The product, called BioVert, is a chemical substance that diverts fracking fluid towards the rock formations with the most oil and gas. Brown claims that two operators in the Bakken started using this stuff 6 months ago and they have already seen production go up 36%

(SOUNDBITE JIM BROWN)
“If you look at Halliburton, we spend about three quarters of a billion dollars a year on R+D”

Brown says they’re now directing most of thse dollars to research and development on below ground efficiency.  

(SOUND UP JIM Brown)
Again, simply put, how do we get more out of each well?

(ambi door opens)
In Wyoming, an energy services company called WellDog has just received a shipment of products that could be part of the answer.  CEO John Pope  leads me into their brand new warehouse.
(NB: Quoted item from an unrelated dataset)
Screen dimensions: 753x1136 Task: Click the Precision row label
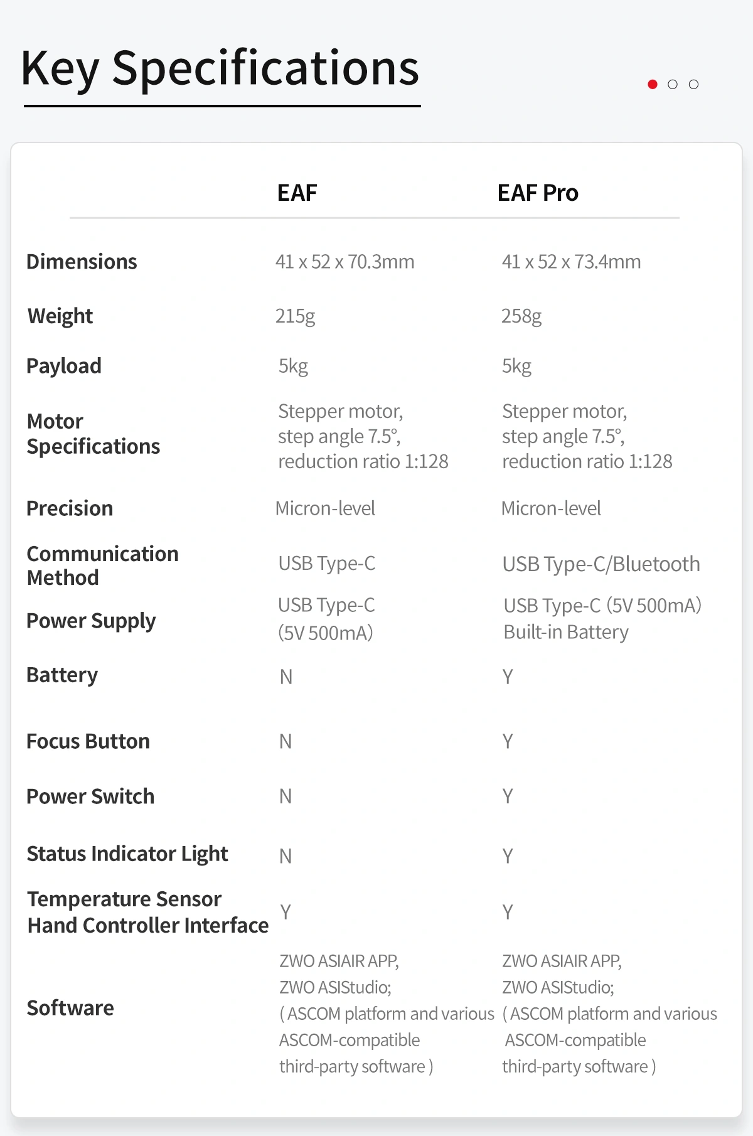pyautogui.click(x=70, y=508)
(SOUND UP “hey look busy hahahaha’)

Where we come across a lanky Australian draped on a couch

(SOUND UP “This is Mike Seaford”)

Just in from WellDog’s Australian office...

(SOUND UP JOHN POPE)
“We brought Mike over to support the WatchDog business as it really gets going”

The WatchDog business is one of WellDog’s products - yes, they are really working that canine metaphor. WatchDog is made up of a sensor that collects data deep underground that is then sent up to a computer via thousands of feet of cable.

(SOUNDBITE BITE JOHN POPE)
“That information can be used by the operators to do things such as indicate whether the well is healthy…”

as well as things like where to frack, and where not to frack. These days, that sort of information is in high demand. Last year, the company almost doubled its US workforce. And sales of the Watchdog product so far this year are ALREADY more than three times what they were for all of 2014.  John Pope says while this sort of so-called downhole technology isn’t entirely new, the scramble to offset low oil prices is.

(SOUNDBITE JOHN POPE)
“In boom times, optimizing can lead to increased profits. In challenging times, optimizing can make the difference between profits and no profits.”

Riding the boom and bust of the oil business itself, WellDog is no stranger to tough times.  The company had plans to move into this warehouse complex- the one they’re expanding into now-  in 2007… and then the recession hit.

(SOUNDBITE JOHN POPE)
“...by the time the building was available they were laying people off and preparing to go into bankrupcy.”

It is too early to really know IF all this technology and money is going to wrestle significantly more oil from the rocks. But consider this: although the US rig count IS down nearly 40% since this time last year, this month, overall crude production in the U.S. is predicted to go up.